Wer wird mich zu meiner Beerdigung begleiten?

Hallo, Jenny und Barney,

ich mag sie halt manchmal doch sehr, die „Innerösitanischen“!

Fritz

MoinMoin, Ralf:smile:

Er is umegstandn - Er ist hinüber gestanden

Umstehen heißt schlecht werden, verderben: D’ Müich is
umgschtandn.

Da mögen sich zwei wörter aufs schönste miteinander verbunden haben…*lach*

umstehen: b) umkommen, zu grunde gehn, verderben; von menschen wie ‚sterben‘: weilen schon fünff wochen (her ist), dasz kein mensch bey uns umkommen oder umgestanden ist ABELE V. (lt. Grimm)

und *ume* oder *umi* : hinüber…
Also wenn du so willst, ein weisser schimmel:smile:, oder eine bestärkung!

Wir Ösitanier unterscheiden sehr genau zwischen *umkommen* und *ume(a,i)kommen* und eben auch zwischen *umstehen* und *uma(e,i)stehen* (nicht zu verwechseln mit *umadumstehen*lach*)

lieben gruss aus Wien, jenny

http://www.janko.at/Wienerisch/Artikel/eristgestorbe…

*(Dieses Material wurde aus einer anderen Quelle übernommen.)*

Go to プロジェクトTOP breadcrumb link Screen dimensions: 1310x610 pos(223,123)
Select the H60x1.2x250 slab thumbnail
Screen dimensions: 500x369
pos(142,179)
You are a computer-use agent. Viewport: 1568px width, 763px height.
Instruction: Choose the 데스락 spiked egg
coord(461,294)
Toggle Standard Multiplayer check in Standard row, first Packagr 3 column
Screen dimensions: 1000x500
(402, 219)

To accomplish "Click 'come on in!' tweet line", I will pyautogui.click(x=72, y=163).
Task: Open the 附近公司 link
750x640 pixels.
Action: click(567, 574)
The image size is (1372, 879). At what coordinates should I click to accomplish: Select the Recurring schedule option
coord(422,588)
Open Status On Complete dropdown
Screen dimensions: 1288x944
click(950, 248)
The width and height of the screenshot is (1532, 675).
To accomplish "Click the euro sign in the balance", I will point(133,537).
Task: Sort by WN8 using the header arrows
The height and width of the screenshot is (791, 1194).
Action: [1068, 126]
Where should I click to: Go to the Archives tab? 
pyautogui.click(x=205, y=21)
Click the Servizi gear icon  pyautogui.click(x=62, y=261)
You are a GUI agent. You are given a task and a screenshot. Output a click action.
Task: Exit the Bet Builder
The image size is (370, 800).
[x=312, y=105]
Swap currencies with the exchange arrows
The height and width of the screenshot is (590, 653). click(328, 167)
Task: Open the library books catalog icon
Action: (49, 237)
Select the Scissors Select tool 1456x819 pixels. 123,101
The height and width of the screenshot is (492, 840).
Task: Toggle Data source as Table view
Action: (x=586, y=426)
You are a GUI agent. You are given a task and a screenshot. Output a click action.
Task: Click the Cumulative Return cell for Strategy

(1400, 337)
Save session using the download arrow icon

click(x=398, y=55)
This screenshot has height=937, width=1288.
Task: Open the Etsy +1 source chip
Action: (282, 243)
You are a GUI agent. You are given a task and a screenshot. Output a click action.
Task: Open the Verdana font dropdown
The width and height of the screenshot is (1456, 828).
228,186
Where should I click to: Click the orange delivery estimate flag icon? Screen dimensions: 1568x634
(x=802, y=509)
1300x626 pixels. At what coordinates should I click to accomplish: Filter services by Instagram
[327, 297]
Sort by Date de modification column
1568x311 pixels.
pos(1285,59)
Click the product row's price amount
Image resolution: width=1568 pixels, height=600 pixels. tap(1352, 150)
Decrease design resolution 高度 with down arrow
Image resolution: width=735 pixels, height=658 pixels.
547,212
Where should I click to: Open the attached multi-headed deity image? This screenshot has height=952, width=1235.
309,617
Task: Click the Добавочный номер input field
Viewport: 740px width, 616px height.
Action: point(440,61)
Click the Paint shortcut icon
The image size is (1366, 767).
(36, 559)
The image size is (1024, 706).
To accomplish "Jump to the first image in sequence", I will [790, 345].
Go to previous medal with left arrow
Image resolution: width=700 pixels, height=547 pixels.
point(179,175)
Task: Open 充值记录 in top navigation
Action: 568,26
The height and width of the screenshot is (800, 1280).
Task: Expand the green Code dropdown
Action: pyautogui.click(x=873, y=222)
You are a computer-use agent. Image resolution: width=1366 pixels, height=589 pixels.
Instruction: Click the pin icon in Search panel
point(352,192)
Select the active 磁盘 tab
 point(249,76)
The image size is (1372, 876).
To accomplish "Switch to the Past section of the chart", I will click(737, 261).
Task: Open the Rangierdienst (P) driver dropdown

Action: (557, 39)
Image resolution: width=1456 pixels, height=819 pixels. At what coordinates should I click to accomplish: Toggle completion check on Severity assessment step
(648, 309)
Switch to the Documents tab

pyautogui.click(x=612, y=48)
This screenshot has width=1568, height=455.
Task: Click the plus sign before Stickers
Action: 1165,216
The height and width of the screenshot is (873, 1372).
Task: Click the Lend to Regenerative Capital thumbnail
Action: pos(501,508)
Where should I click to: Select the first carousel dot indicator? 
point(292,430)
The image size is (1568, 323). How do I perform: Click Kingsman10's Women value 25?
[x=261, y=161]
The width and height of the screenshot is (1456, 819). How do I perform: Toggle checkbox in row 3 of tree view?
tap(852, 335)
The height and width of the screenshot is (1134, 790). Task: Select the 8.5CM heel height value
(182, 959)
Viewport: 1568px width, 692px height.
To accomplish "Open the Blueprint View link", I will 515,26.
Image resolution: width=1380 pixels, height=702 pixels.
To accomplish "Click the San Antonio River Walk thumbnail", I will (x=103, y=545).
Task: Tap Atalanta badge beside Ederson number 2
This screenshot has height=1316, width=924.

da erlaubt sich ein Deutsch-Deutscher eine kleine Mängelrüge:

Ralf hat recht, Jankos Erklärungen sind allerdings bissel lückenhaft, stellenweise auch nicht ganz richtig – paar ergänzende Anmerkungen, ich bin so frei:

„Er hat a Bankl grissn,“ Er ist gestorben [Etymologie?]
wahrscheinlich von mhd. banc = Erhöhung, Hügel. Wer gestorben ist, hat also einen (Grab-)Hügel „gerissen“ = ergattert, sich zu eigen gemacht. (vgl. „ein Mädel _auf_reißen“, „ein Leiberl reißen“)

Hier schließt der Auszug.